Take it from Mister Snee: We all be needin’ Talk Like A Pirate Day


Happy International Talk Like A Pirate Day, me hearties!

I’ve been celebratin’ this pro’ound holiday for several years, includin’ two columns in The Guys’ old prov’n ground, Radford University’s newspaperrr, The Tarrrrrt’n. It’s been gainin’ interest since the release o’, from all sources, Disney’s and Bruckheimer’s Pirates o’ the Caribbean; but now that the series be over, what perchance should happen to our favorite holiday?

It be a terrifyin’ prospect for considerin’. Once Marilyn Manson became passé, Halloween became all about the infernal Powerrr Rangers again. Christmas only witness’d a massive cultural upswing with the release o’ Reindeer Games, but now ye’d be lucky to find decorrrations as early as June. On the other hand, The Passion o’ the Christ scar’d the bilge out o’ so many lubbers that Easterrr feels like celebratin’ yer first keelhaul. (In other words, undesirable.)

Aye, the faithful shall remain, but be that enough for maintainin’ a sense o’ dignity every September 19?

Some would argue for keepin’ this day exclusive, but it be more important to be sharin’ the buccaneerin’ spirit with mateys at all four corners o’ the charts.

For instance, do ye think the Chinese be free to express their piratical natures? It be laughable to think so. Why, these poor rats be forc’d to shanghai (har!) their way into the Interrrnet for pornography. Yarr, it aggravates the senses further to think that this be happenin’ in plenty other countries to boot!

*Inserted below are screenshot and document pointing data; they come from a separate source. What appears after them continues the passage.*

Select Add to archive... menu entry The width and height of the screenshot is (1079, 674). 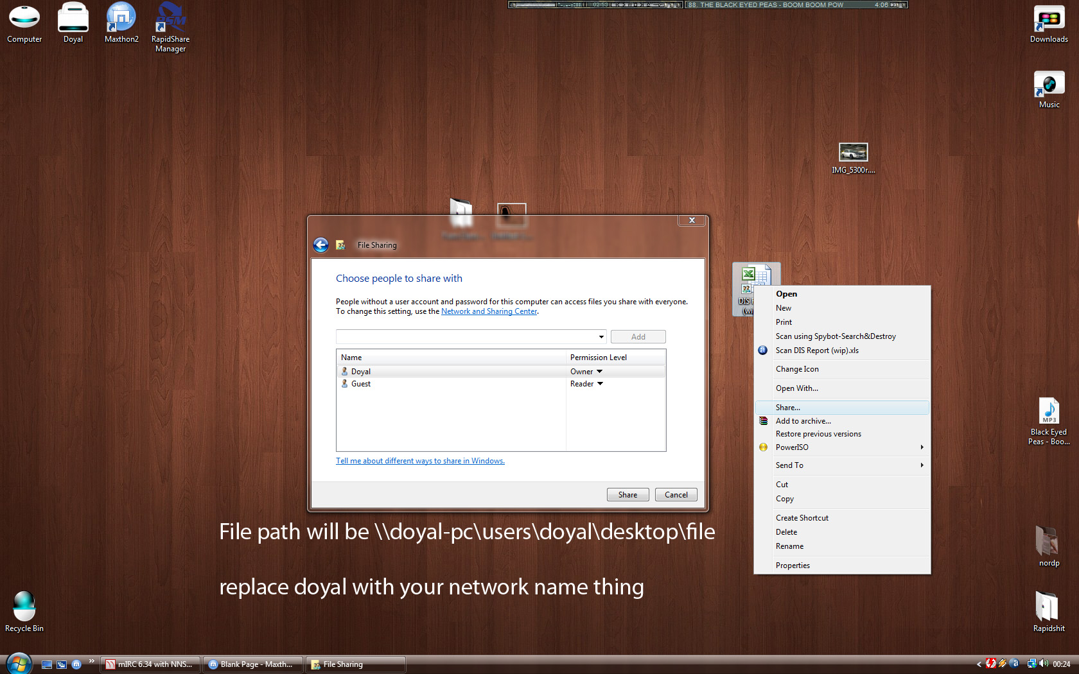[803, 421]
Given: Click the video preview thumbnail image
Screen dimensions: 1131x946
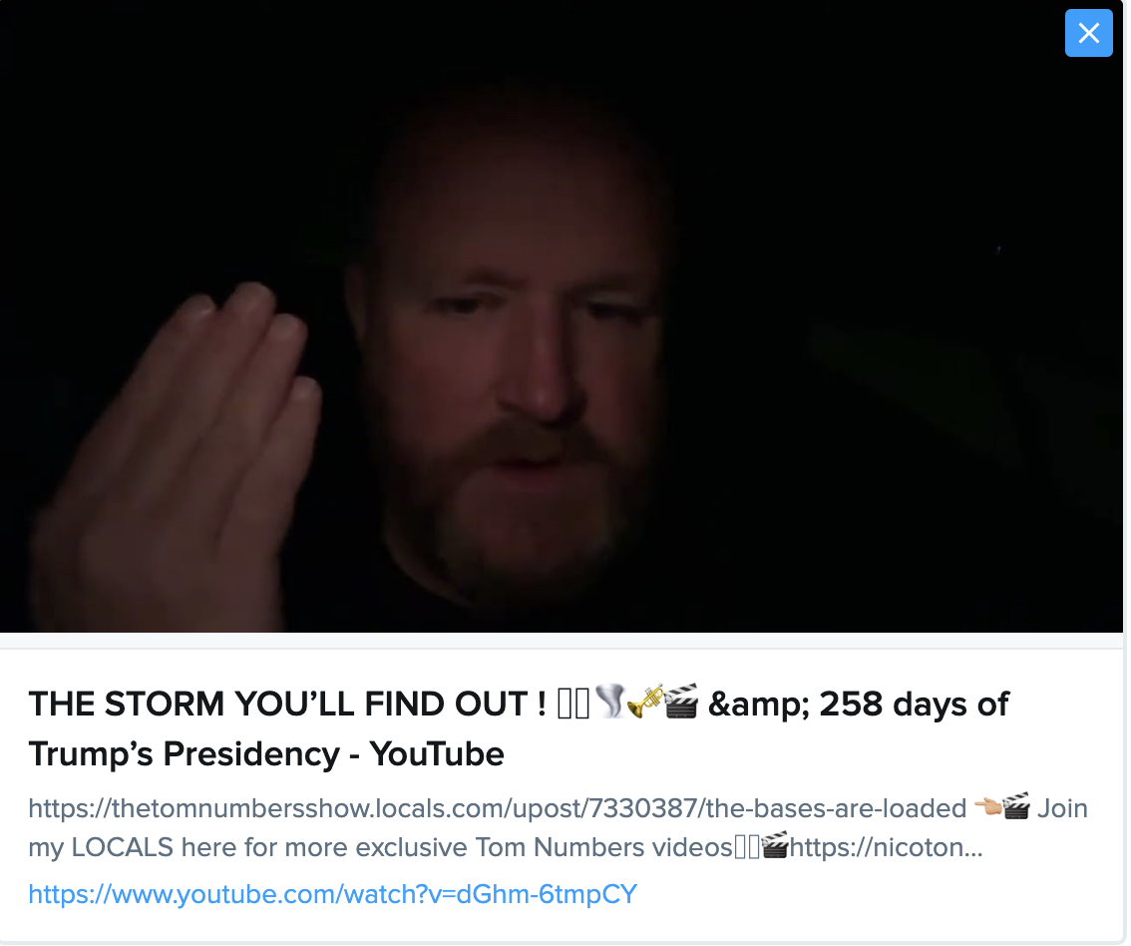Looking at the screenshot, I should [563, 316].
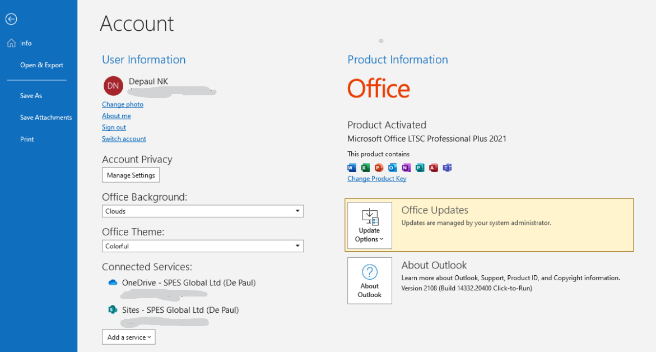656x352 pixels.
Task: Select Print from the left sidebar
Action: pyautogui.click(x=26, y=139)
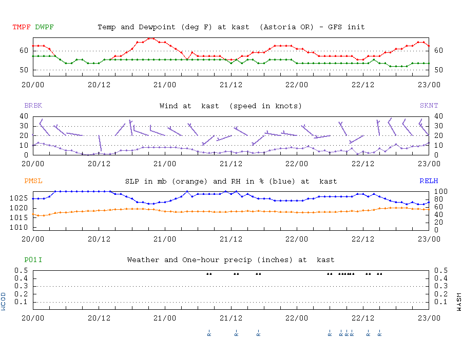The image size is (462, 359).
Task: Click the vertical wind barb near 20/12
Action: [100, 143]
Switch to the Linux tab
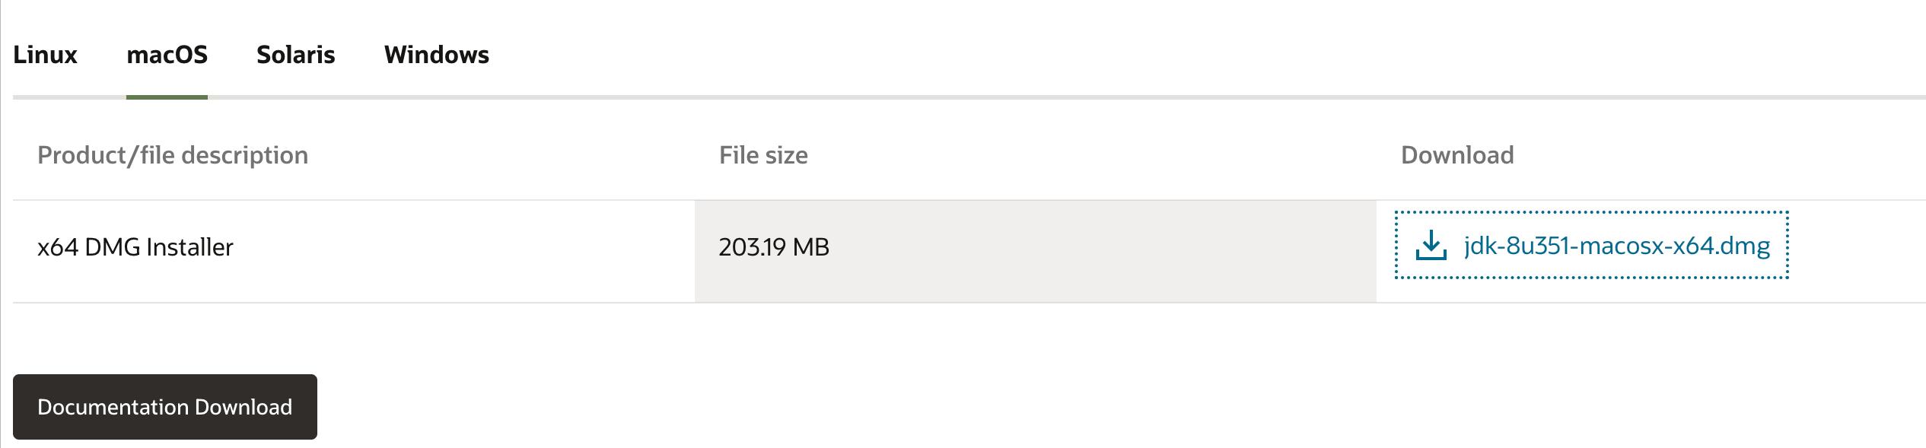 pyautogui.click(x=45, y=55)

And take into further consideration the plight o’ the moderrrn cube rat. Most pirates got their start workin’ for The Man (o’ in this historic case, The British Man). They were flogg’d into submission to autocratic rulin’ and had no liberties to speak o’, save their evenin’ ration o’ grog. What did they do? They got fed up and turn’d pirate, they did. But there be no sign on the horizon o’ anyone today takin’ a stand and sayin’ no to extra unpaid hours when they’d rather be home watchin’ Survivorrr.

And, o’ course, there be the recent case of Andrew Case, the young lad that the University o’ Florida Police felt in need of a taserrrin’. Case ‘tis the very example o’ why the old salts left the British Navy in the firrrst place, or why another group o’ lubbers pitch’d tea off o’ diversities into Boston Harbor–“diversities” be meanin’ old, old wooden sailin’ ships.


‘Twere briny depths that day indeed!
I’d be remiss to not point out that the constables were already settin’ Case in shackles b’fore even makin’ him dance with Jack Ketch–all because he broke a rule about not speakin’ out o’ turn in a “town meetin.'”

It be a sign o’ the times. We’d rather be goin’ ’bout our business then be inconvienc’d for one second of unsettlin’ liberty. And why? Because we want to follow the rules and not be getting’ the boot. We’d rather be acceptin’ our pint o’ grog than to be takin’ 40 lashin’s in the public square.

So that’s why it be so blast’d important that this day survive Johnny Depp and Kiera Knightley. It be a fun day o’ confusin’ classmateys and office crewmemberrrs, but it also be a celebration o’ the spirit that originally found’d this nation: captainin’ our own fates, rather than lettin’ some other lifeless lubber do it for us. International Talk Like A Pirate Day cannot remain in our exclusive lot’s coffers, but shar’d with the disenfranchis’d all around us.